Alternative medicine or food as drug is new topic ,

•tra•ceu•ti•cal (nū-trū-sū’ti-kal), A chemical substance or group of substances that for legal purposes is defined as a nutrient but that is in fact marketed and used for the prevention or treatment of disease.

[nutr-ient + pharm-aceutical] Vitamins, minerals, amino acids, enzymes, botanicals (herbal medicines), and certain components or derivatives of animal foods (organ and glandular tissues) were classified as dietary supplements by the Dietary Supplement Health and Education Act of 1994. This federal law exempts these drug entities from the safety and efficacy requirements and regulations that manufacturers and marketers of prescription and over-the-counter drugs must observe (for example, preclinical animal studies, premarketing controlled clinical trials, postmarketing surveillance). A product label may make health claims provided that it also bears a disclaimer stating that the product is not sold for the prevention, diagnosis, treatment, or cure of any disease.

For many nutraceuticals, little or no experimental information is available as to efficacy, side-effects, and drug interactions. Because these medicines cannot be patented, pharmaceutical manufacturers have little incentive to c conduct research on their properties, beneficial or harmful. The U.S. Food and Drug Administration must show that a nutraceutical is unsafe before it can be removed from the market. But because federal legislation provides no mechanism for the observation or mandatory reporting of adverse events such as hypersensitivity, hepatic or renal toxicity, suppression of bone marrow, fetal harm, or drug interactions, nutraceuticals are largely secure from federal ban.

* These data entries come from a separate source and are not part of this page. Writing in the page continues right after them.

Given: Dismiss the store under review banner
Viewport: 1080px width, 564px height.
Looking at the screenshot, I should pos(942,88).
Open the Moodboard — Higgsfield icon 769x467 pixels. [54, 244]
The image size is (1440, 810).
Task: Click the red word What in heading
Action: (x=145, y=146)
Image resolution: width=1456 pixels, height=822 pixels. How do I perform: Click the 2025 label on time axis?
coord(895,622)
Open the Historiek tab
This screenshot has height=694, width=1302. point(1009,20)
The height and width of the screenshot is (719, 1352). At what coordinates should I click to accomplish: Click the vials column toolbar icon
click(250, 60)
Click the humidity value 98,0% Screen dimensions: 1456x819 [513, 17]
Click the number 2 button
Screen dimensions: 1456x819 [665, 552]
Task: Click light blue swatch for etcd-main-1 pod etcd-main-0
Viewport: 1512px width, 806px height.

No federal agency maintains oversight or control of the potency or purity of herbal products. Random studies suggest that these products vary widely in potency (sometimes containing none at all of the labeled ingredient) and may often be adulterated with other agents or contaminated with pesticides. Surveys show that 10-30% of the U.S. population use herbal remedies at least occasionally, but that more than 50% of these fail to disclose such use during routine medical history-taking (for example, before surgery).

More than 50% of amateur and professional athletes and bodybuilders use stimulants, protein supplements, and hormones. Among the more popular herbals are echinacea, garlic, ginkgo, ginseng, kava, St. John’s wort, and valerian. Widely used agents not derived from botanical sources include androstenedione, creatinine, DHEA, glucosamine, melatonin, pregnenolone, minerals (for example, chromium, manganese, zinc), and vitamins. Virtually all these have significant potential for adverse side-effects or harmful interaction with other drugs.

Therfore we use food as alternative medicine,is it working?